Avec « La musique est l’arme (Reload) », le trio international électronique, dancehall et reggae implore la rédemption avec cinq nouveaux morceaux pour leur projet largement passé inaperçu. Le rideau s’ouvre au rythme de « Titans », sorte de croisement incestueux entre LSD et Lazer majeure, projets jumelés par la présence de Diplo. Le thème est un happy hour de positivisme sonore dans le plus pur style du nouveau Sia (hyperbolisé dans son film « Musique ») qui est la chanson la plus pop du set. Les voix bien connues sont placées dans un premier plan si fermé que le reste des éléments semble être excessivement négligé, entraînant le single dans le royaume du joyeux mais naïf, d’une timidité qui a besoin d’euphorie. Heureusement juste après que « Diplomático » soit joué, un cadeau de pur moombahton à ceux qui ont raté les rythmes agressifs de la version standard de l’album. La collaboration avec Guaynaa, que certains pourraient mépriser à la première écoute, est un tout-terrain, une de ces chansons qui nous fait manquer le Razzmatazz alors que nous respectons le couvre-feu. Cette célébration débordante de l’ego de Diplo sous la forme d’un jeu de mots espagnol semble suivre les traces du « Qué calor » entraînant aux côtés de J. Balvin, le fils prodigue de la première version de l’album.

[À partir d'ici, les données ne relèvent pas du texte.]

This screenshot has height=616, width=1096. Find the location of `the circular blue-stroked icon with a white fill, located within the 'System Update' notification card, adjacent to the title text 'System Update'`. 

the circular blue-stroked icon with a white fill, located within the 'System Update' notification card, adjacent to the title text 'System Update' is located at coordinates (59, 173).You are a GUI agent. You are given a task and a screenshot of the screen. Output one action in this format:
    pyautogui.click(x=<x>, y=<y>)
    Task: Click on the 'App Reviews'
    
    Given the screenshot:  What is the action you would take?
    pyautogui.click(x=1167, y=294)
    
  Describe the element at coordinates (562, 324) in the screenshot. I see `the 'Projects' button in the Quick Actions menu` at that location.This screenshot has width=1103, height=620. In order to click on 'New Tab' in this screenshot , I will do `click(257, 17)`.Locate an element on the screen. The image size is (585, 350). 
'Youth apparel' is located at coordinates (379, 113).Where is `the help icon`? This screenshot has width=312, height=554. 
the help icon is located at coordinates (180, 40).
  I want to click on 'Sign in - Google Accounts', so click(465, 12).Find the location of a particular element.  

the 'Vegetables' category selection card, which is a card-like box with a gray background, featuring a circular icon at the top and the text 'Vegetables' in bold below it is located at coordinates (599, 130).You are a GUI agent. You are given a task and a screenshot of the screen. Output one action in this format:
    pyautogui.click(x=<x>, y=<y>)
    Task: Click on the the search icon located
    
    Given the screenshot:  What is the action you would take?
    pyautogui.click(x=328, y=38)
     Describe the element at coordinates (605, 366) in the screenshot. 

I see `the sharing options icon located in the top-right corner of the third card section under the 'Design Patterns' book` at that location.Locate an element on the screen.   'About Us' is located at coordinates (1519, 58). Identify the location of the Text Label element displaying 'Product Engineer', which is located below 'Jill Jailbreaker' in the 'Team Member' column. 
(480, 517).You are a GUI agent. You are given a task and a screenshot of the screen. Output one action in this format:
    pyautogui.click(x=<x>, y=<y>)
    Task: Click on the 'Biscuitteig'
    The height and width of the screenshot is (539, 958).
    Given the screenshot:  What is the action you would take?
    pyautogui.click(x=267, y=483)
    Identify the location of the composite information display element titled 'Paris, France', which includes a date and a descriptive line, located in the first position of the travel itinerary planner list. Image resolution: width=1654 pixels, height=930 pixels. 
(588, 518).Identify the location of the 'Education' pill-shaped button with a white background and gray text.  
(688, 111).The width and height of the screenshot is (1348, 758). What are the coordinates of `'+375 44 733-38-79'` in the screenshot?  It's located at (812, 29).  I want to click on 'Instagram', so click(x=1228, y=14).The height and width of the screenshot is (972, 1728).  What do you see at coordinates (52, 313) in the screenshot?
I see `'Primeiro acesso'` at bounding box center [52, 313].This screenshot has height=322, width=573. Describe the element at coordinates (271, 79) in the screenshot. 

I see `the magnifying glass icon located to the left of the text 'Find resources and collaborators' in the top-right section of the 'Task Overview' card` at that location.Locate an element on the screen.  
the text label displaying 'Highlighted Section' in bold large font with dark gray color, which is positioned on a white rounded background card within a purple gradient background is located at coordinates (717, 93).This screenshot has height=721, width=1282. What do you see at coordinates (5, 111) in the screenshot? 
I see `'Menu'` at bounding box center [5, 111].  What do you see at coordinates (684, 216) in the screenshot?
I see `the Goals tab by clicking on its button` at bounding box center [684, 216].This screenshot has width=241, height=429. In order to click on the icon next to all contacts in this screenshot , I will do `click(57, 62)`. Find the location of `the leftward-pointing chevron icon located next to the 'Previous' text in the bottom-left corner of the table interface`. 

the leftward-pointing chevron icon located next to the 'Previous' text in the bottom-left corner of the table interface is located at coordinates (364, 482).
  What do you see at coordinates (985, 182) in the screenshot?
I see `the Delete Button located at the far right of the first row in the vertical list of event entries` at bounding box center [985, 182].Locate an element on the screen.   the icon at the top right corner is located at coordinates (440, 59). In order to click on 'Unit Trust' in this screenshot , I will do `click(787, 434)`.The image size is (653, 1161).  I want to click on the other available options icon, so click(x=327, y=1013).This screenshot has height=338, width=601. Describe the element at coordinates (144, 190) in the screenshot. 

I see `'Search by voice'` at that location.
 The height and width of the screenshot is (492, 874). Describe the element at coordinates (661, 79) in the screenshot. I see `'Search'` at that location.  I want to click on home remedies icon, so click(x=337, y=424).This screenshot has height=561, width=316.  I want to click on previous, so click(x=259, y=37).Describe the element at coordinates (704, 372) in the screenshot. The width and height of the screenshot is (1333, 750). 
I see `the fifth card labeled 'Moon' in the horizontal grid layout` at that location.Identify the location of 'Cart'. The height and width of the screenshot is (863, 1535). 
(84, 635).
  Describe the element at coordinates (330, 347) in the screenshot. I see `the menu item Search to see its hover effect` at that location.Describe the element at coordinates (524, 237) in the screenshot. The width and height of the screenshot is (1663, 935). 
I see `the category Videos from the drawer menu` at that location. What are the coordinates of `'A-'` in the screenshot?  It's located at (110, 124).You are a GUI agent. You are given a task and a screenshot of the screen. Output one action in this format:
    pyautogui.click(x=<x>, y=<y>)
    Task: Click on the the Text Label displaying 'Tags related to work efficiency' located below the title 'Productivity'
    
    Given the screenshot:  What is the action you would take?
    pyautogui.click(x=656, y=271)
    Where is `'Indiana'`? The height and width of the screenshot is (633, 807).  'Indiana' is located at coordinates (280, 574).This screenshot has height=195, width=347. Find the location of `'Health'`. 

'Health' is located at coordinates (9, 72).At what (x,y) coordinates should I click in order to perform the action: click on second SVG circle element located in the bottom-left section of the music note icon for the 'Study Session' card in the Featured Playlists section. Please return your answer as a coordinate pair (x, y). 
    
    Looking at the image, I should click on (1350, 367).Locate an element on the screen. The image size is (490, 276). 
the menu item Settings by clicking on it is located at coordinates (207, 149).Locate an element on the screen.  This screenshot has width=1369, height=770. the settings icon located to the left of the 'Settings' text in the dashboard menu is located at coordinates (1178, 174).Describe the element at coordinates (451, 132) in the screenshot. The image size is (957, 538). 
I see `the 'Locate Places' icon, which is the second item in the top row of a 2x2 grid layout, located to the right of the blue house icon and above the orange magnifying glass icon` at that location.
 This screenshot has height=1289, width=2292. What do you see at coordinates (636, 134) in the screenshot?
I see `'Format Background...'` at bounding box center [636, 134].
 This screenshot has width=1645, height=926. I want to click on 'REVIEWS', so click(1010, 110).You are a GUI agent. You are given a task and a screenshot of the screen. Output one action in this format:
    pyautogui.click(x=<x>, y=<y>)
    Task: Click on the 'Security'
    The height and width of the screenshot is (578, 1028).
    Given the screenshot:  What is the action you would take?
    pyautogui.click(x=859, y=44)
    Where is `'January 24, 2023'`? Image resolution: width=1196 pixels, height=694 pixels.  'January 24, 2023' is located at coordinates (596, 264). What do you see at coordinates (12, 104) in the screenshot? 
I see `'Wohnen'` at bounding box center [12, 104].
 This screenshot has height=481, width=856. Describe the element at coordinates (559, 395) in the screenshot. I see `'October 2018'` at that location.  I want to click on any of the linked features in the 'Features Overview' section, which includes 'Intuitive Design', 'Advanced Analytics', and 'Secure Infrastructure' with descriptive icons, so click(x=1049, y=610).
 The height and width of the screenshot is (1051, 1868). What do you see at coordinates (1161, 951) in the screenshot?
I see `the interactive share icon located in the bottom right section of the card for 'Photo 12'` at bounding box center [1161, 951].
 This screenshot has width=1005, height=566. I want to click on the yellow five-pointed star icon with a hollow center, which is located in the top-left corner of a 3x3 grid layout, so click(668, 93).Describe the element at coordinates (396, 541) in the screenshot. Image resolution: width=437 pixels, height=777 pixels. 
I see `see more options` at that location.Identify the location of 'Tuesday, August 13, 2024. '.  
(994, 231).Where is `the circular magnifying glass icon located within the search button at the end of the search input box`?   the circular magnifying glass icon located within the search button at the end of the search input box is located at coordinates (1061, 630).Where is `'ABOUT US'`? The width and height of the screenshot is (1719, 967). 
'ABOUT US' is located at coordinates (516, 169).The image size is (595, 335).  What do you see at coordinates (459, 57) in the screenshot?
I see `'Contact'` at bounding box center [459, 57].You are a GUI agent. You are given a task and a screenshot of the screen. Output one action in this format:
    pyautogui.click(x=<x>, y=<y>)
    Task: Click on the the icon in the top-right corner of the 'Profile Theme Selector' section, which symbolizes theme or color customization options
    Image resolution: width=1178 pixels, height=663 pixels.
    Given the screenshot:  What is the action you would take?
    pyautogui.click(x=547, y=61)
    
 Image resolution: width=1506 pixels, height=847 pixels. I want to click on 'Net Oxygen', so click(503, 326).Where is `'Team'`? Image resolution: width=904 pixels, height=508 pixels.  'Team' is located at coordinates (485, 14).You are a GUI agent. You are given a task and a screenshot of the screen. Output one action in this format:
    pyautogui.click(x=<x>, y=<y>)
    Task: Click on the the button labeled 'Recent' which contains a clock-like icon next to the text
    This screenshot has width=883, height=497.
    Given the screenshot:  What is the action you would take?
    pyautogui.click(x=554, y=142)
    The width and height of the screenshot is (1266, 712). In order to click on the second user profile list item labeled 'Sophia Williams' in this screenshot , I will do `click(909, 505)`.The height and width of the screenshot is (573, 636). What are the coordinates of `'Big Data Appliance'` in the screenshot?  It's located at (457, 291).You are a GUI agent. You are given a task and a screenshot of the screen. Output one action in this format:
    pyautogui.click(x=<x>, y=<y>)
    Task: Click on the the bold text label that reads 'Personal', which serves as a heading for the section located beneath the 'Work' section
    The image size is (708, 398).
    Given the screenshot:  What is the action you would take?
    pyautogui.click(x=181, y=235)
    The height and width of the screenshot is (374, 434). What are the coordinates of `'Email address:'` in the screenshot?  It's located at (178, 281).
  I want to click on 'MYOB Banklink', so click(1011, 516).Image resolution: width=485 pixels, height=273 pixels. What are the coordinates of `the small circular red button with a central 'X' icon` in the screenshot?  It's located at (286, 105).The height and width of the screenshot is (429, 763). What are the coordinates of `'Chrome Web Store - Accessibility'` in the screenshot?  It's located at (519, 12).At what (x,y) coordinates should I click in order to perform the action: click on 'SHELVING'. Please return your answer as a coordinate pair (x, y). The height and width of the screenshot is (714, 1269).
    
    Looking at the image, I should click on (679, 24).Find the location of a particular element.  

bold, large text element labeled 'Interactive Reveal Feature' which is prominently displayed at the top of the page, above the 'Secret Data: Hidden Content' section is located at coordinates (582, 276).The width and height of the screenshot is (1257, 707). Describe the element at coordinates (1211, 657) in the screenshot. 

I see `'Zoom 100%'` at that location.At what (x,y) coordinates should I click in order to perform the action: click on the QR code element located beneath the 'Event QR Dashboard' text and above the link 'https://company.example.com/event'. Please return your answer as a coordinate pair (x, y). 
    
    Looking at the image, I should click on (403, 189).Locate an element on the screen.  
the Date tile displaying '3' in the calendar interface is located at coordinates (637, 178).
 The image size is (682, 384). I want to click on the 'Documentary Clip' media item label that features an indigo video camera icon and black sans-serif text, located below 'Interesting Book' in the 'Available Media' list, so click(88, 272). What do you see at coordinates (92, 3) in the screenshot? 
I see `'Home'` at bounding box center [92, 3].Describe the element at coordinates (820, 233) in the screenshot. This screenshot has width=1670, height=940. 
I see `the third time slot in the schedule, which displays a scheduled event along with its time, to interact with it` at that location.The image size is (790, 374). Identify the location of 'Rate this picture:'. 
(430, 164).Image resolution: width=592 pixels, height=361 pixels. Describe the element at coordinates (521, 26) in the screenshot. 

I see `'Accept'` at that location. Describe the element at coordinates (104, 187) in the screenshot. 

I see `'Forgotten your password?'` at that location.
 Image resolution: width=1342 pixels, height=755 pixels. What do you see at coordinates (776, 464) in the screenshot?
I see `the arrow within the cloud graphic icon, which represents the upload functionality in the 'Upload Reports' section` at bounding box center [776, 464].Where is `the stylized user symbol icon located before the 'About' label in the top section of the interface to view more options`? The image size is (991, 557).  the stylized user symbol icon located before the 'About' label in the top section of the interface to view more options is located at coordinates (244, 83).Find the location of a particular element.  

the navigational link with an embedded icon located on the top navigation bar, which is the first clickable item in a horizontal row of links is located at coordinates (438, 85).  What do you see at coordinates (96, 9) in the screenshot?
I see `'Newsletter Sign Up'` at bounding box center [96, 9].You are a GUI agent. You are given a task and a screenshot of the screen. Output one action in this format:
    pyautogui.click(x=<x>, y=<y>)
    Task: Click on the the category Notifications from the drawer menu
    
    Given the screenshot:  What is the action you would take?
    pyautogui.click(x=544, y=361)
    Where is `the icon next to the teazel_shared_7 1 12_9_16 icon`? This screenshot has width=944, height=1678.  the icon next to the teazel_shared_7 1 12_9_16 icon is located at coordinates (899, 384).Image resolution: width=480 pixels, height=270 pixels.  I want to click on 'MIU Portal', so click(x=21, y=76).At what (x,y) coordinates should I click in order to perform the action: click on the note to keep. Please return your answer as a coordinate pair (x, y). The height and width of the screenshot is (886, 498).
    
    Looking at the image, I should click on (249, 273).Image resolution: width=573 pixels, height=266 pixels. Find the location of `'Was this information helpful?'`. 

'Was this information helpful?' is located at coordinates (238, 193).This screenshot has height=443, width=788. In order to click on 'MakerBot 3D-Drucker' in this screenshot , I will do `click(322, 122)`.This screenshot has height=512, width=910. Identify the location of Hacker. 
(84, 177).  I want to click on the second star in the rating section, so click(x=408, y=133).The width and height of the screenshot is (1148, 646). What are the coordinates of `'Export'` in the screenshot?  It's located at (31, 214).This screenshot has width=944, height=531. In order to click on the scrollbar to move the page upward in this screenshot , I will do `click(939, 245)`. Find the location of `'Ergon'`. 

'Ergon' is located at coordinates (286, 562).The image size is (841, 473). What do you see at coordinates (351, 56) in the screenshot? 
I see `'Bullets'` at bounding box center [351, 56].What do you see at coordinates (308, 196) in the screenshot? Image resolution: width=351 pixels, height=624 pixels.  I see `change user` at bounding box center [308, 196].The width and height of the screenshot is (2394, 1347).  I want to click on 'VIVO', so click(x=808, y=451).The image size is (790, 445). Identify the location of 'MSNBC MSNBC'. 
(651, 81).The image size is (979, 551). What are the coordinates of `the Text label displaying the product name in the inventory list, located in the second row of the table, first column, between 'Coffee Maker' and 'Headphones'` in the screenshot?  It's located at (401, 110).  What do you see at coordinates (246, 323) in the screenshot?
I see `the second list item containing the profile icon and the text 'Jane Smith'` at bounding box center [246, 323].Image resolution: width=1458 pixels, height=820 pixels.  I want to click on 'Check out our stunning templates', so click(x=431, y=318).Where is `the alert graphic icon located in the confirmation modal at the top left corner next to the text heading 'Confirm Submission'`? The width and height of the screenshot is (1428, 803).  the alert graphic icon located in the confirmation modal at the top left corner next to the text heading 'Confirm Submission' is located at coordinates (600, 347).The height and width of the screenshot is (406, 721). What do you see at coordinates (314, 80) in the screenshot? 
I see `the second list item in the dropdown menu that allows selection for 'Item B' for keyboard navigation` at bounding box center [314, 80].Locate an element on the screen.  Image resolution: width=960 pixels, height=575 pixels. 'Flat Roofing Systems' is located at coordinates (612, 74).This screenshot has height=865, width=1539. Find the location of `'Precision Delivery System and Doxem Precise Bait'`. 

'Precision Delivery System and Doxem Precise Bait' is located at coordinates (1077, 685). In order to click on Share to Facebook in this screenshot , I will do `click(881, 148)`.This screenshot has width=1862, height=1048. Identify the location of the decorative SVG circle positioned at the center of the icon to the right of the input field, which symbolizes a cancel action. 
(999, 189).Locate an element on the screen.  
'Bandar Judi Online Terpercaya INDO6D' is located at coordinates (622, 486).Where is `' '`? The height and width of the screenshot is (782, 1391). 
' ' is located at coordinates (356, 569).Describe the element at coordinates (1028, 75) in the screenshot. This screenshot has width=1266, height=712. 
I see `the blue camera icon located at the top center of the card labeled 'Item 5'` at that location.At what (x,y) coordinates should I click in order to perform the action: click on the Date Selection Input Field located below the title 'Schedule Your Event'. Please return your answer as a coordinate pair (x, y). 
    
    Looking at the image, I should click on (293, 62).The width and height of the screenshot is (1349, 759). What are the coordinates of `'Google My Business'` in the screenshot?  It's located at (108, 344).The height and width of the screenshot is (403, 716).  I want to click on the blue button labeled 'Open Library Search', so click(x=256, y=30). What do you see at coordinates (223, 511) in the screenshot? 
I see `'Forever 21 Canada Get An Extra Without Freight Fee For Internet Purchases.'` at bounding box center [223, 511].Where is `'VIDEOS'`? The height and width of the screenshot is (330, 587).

« C’est cuit » est peut-être la nouveauté la plus inaperçue qui puisse arriver. Les rythmes tropicaux francophones de la chanson évoquent une petite oasis de détente sur l’album d’Aya Nakamura. Le thème est une brise agréable mais passagère qui nous invite à nous laisser porter par sa douceur et sa douceur alors que nous manquons d’autres parenthèses de calme de Lazer majeure plus énergique comme « Être ensemble » (15) ou « Obtenez gratuitement «  (13). C’est alors que nous sommes réveillés de cet état de rêverie nostalgique par un échantillon de la mélodie emblématique de la bande originale de « Le bon le mauvais et le laid » comme s’il s’agissait d’un coup inattendu. Cet hommage opportun à Ennio Morricone est l’épine dorsale de « Pra te machucar », une chanson anachronique et énergique qui fusionne l’essence du western avec une percussion exotique avec des traces de dancehall. Un curieux duel d’hommes armés au milieu des plages de Rio de Janeiro qui a peu de mal à montrer le revolver mais trop à serrer.

Lazer majeure semble garder le meilleur pour la fin, puisqu’il clôt ses cinq nouveautés avec ce qui est pour un serveur le joyau de la couronne (avec le « Bam Bam ») déjà présenté. « Hands up » est un retour au magnifique « La paix est la mission » (15) et son électronique plus agressive qui visait carrément le club. Le thème est une citation au dancehall caractéristique de chansons comme « Attention à ça » (13) ou « Vous perdre » (14) ainsi qu’une expérience de terreur dans la jungle dans le plus pur style Wiwek. Le groupe compose une justification de ce brostep qu’ils semblaient réserver ces dernières années pour les remix de leurs chansons les plus commerciales, d’un son électronique que Diplo avait enterré à côté de Jack Ü (le titre lui-même évoque l’explosif « Jungle Bae » (quinze)). Lazer majeure embrasser à nouveau la goutte n’est jamais une mauvaise nouvelle, un élément qu’ils craignent maintenant d’éviter et qui était à l’époque l’un de leurs plus grands alliés.

Pourrions-nous dire que ces nouveaux ajouts à la quatrième de couverture de «La musique est l’arme » améliorer l’ensemble pauvre? Peut-être oui. Mais il est clair qu’avec ses avantages et ses inconvénients, la dernière Lazer majeure C’est un symptôme de l’état actuel améliorable du groupe qui semble tester les eaux, décidant quelle est la prochaine voie à suivre. Cette essence hédoniste qui semblait se volatiliser après « La paix est la mission », cette énergie qui se dégageait de ses précédents projets, des propositions aussi hybrides que solides. Cet enregistrement a peut-être été trop hâtif, dans le sens où il essaie de définir une bande reformulée avant qu’elle ne soit reformulée. Il est clair que le rechargement n’était pas la réponse à nos prières. Nous aurons toujours « Libérez l’univers » (13).